[Exercise instructions]: Print word for word the rows from the line holding "You are a computer-use agent. 267x191 pixels." through the end of the rows, both ends included, and leave out any pictures.

[Recorded information]:
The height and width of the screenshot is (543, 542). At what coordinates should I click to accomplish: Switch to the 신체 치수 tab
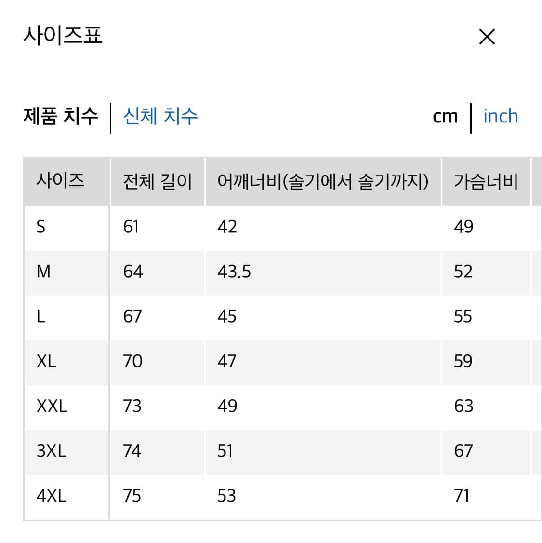(160, 116)
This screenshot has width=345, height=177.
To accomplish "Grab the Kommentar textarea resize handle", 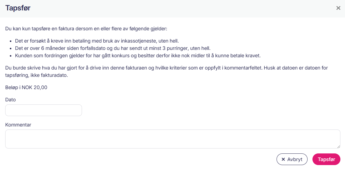I will (339, 147).
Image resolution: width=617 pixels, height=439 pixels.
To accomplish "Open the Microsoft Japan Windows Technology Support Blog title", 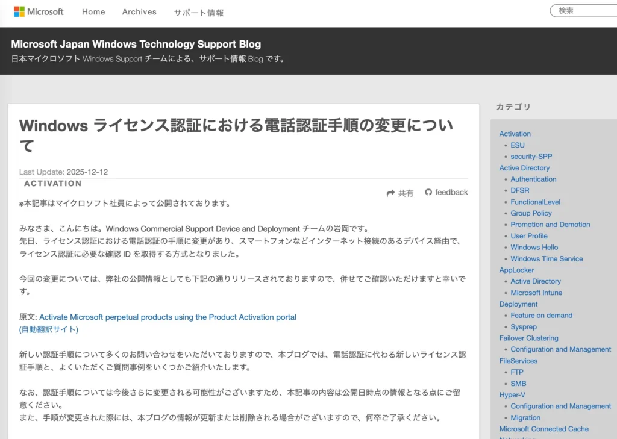I will [136, 44].
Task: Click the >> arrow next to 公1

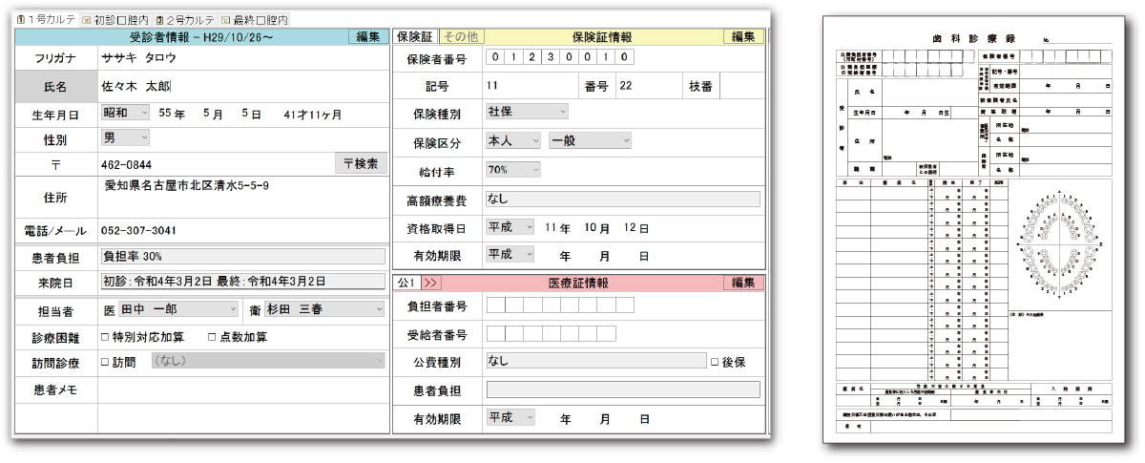Action: (430, 283)
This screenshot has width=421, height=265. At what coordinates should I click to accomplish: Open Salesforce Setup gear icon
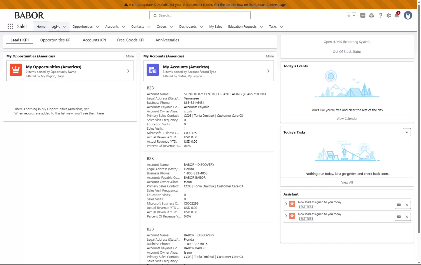coord(389,15)
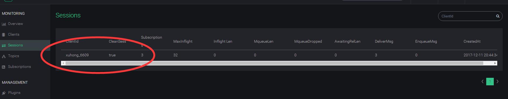The width and height of the screenshot is (508, 99).
Task: Click the CreatedAt column header
Action: pos(472,41)
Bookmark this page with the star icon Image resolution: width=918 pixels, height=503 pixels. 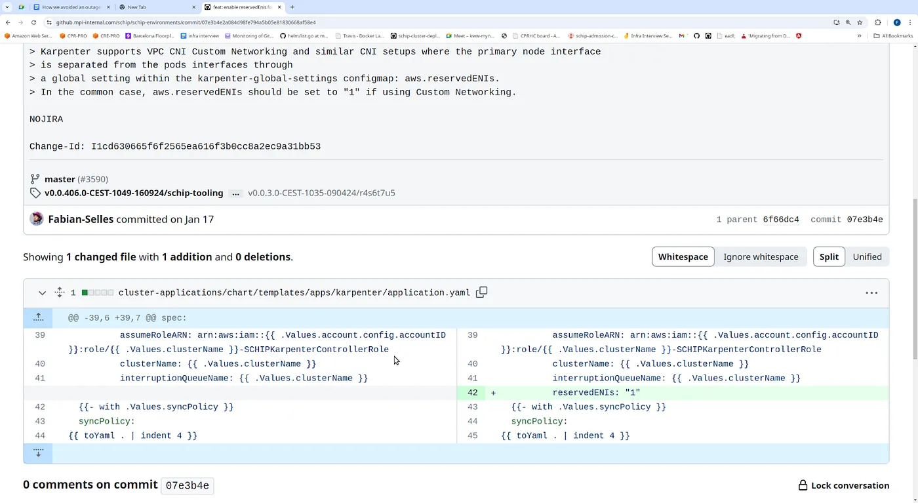point(860,22)
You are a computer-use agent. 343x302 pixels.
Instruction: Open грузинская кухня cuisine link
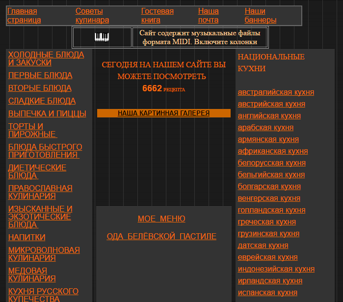point(268,234)
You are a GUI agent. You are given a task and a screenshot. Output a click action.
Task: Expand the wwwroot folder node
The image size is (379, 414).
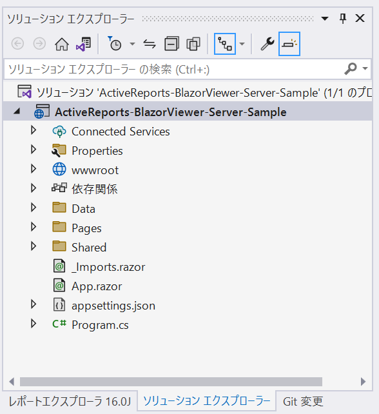[x=34, y=169]
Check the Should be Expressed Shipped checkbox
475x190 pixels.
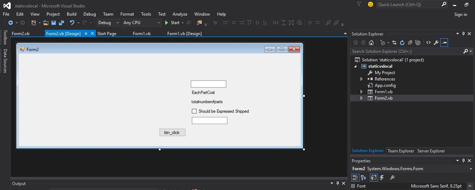point(194,111)
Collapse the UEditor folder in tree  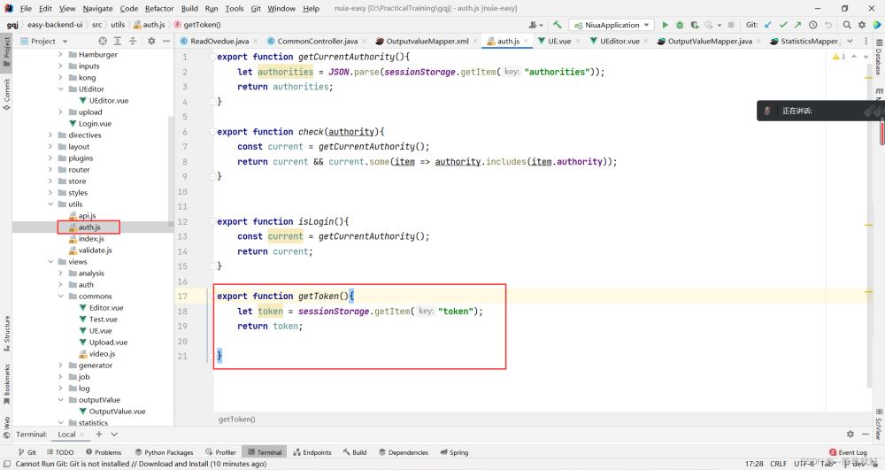61,89
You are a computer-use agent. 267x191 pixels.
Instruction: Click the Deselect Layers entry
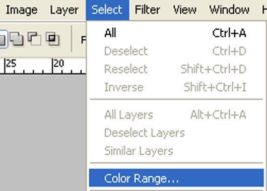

[Response to the exercise]:
You are a computer-use agent. 267x191 pixels.
Instruction: Click the Deselect Layers entry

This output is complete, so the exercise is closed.